═════ DATA TO USE ═════
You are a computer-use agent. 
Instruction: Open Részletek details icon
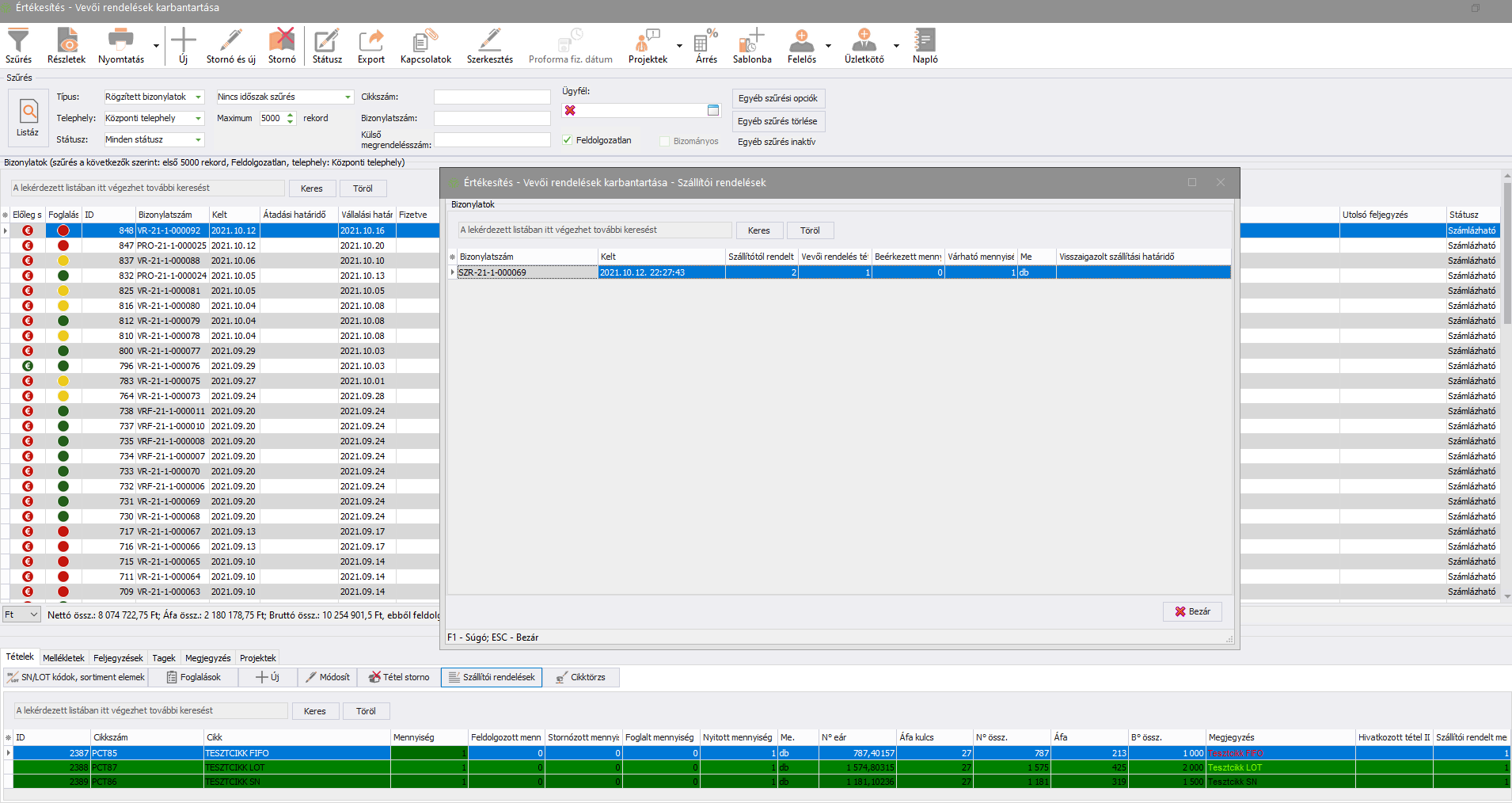coord(66,41)
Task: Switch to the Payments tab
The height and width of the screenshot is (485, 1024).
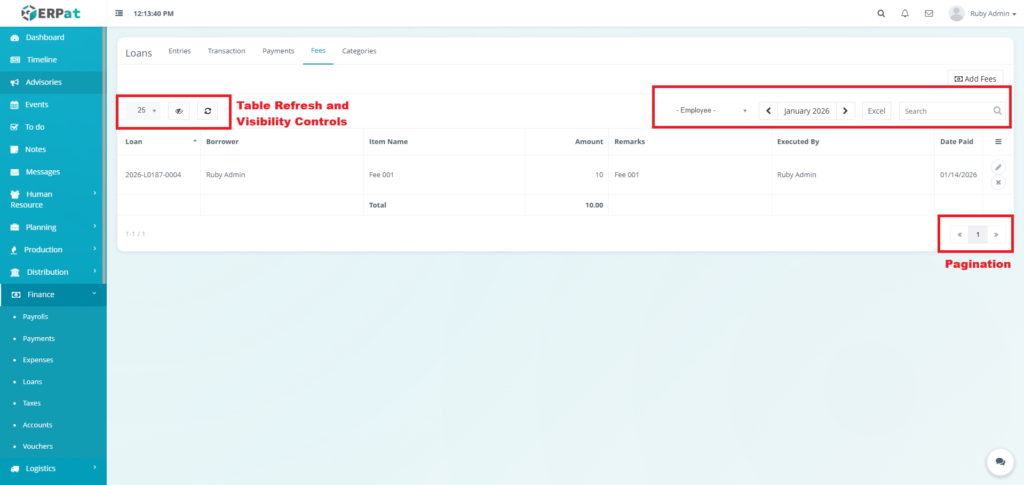Action: [x=278, y=50]
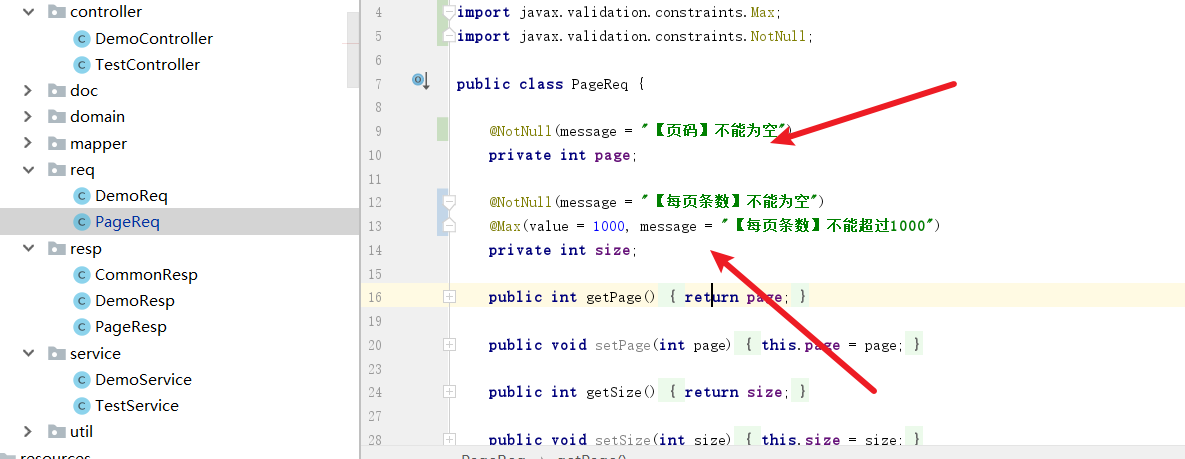This screenshot has width=1185, height=459.
Task: Click the DemoReq class icon
Action: coord(82,196)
═════
WORK REQUEST: This task calls for restating, word for word, each line from the line holding "The height and" through the end of the material, pictures left out.

RESPONSE TO THE EXERCISE:
The height and width of the screenshot is (485, 1024).
Action: [x=278, y=50]
This screenshot has width=1185, height=459.
Task: Click the DemoReq class icon
Action: coord(82,196)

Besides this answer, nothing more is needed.